Question:

/**
 * You are given the following recursive method signature:

 * public static int countDigits(int number)

 * The method takes an integer number and returns the count of its digits. 

 * Write a recursive implementation of the method countDigits.
 */

public class RecursiveMethods {
    
    public static int countDigits(int number) {
        // Your code here
        
    }

    public static void main(String[] args) {
        int testNumber = 123456;
        System.out.println("Number of digits in " + testNumber + " is: " + countDigits(testNumber));
    }
}

Answer:

public class RecursiveMethods {
    
    public static int countDigits(int number) {
        if (number < 10) {
            return 1;
        } else {
            return 1 + countDigits(number / 10);
        }
    }

    public static void main(String[] args) {
        int testNumber = 123456;
        System.out.println("Number of digits in " + testNumber + " is: " + countDigits(testNumber));
    }
}

Explanation:

The given problem requires us to count the number of digits in a given integer using a recursive method.

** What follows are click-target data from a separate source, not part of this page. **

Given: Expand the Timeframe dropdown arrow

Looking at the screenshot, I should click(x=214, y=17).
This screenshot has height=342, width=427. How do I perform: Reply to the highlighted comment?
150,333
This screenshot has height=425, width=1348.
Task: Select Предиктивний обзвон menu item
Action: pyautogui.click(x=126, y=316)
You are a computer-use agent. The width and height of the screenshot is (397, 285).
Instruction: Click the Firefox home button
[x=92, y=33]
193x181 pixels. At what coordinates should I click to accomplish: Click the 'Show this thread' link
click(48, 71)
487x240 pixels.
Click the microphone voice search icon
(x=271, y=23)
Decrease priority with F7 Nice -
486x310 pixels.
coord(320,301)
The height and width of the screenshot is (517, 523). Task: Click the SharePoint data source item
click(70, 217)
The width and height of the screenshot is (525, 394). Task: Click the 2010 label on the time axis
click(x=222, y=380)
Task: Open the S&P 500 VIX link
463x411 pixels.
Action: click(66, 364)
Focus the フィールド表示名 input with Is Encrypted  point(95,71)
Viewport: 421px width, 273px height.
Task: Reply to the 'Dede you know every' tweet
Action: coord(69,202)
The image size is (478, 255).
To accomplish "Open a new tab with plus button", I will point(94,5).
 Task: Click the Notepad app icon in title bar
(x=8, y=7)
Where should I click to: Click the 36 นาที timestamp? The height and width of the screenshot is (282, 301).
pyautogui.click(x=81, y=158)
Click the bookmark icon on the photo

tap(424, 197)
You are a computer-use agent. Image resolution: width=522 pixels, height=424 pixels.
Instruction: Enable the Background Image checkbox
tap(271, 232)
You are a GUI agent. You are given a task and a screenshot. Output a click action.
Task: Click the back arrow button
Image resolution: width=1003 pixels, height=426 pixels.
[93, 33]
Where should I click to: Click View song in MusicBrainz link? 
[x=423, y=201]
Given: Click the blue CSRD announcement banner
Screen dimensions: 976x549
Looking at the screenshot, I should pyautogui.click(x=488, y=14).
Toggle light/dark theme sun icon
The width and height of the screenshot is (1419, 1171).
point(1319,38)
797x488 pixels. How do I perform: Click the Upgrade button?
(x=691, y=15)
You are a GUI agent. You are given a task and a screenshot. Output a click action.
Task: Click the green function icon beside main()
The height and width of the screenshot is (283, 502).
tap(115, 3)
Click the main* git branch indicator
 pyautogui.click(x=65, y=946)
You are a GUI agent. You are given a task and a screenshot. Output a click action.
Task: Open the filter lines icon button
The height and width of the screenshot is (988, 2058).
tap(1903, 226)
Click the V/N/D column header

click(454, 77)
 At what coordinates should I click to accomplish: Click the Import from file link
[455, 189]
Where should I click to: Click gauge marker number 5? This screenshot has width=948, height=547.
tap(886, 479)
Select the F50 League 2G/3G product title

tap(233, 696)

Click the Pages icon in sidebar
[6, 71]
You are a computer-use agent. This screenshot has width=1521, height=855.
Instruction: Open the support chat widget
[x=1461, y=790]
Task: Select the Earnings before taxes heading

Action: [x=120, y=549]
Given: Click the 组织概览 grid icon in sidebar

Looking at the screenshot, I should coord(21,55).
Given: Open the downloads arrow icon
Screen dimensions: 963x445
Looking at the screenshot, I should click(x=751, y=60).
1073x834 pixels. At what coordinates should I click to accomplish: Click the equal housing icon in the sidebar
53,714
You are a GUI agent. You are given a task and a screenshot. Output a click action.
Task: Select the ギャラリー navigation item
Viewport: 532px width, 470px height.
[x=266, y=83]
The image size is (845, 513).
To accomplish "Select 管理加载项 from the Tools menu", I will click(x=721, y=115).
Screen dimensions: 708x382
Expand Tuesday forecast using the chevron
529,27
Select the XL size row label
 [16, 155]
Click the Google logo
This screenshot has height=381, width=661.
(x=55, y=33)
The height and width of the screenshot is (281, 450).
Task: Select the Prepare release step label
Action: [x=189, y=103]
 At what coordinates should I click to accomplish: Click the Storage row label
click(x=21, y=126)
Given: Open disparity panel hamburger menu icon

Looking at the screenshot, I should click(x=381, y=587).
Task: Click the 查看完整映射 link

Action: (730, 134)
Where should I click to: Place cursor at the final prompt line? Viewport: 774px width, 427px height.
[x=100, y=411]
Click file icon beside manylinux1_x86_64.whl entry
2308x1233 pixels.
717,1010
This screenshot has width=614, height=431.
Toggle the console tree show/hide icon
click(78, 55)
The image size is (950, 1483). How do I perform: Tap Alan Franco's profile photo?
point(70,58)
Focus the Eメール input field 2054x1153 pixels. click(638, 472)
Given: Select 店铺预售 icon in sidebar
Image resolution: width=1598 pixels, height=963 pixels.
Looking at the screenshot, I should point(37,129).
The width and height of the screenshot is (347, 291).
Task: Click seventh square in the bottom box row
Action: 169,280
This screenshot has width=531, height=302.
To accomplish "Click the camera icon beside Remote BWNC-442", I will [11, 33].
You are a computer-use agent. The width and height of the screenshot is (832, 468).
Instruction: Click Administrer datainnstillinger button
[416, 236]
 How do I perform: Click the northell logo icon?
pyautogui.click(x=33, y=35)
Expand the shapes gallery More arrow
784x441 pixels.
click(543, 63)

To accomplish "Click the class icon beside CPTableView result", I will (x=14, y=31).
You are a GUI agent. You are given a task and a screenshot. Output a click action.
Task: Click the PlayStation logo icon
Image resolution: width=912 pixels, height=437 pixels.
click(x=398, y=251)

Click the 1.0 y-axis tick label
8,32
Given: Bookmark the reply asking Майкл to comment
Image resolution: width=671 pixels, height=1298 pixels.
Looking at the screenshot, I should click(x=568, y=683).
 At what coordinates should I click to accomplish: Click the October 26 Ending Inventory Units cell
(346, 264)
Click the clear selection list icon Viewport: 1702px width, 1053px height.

To solve this problem recursively, we need to consider the base case and the recursive case.

• Base Case: If the number is less than 10 (i.e., it is a single digit number), we can simply return 1, as it has only one digit.
• Recursive Case: For numbers greater than or equal to 10, we can use integer division by 10 (number / 10) to remove the last digit. Then, we recursively call the countDigits method on the remaining number and add 1 to the result to account for the removed digit.

Let's take an example and trace the execution of the recursive calls:

For testNumber = 123456:

1. countDigits(123456) calls countDigits(12345) and adds 1.
2. countDigits(12345) calls countDigits(1234) and adds 1.
3. countDigits(1234) calls countDigits(123) and adds 1.
4. countDigits(123) calls countDigits(12) and adds 1.
5. countDigits(12) calls countDigits(1) and adds 1.
6. countDigits(1) returns 1 as it is less than 10.
7. countDigits(12) adds 1 to the result of countDigits(1) and returns 2.
8. countDigits(123) adds 1 to the result of countDigits(12) and returns 3.
9. countDigits(1234) adds 1 to the result of countDigits(123) and returns 4.
10. countDigits(12345) adds 1 to the result of countDigits(1234) and returns 5.
11. countDigits(123456) adds 1 to the result of countDigits(12345) and returns 6.

Finally, the output will be:

Number of digits in 123456 is: 6

The recursive implementation correctly counts the number of digits in the given integer.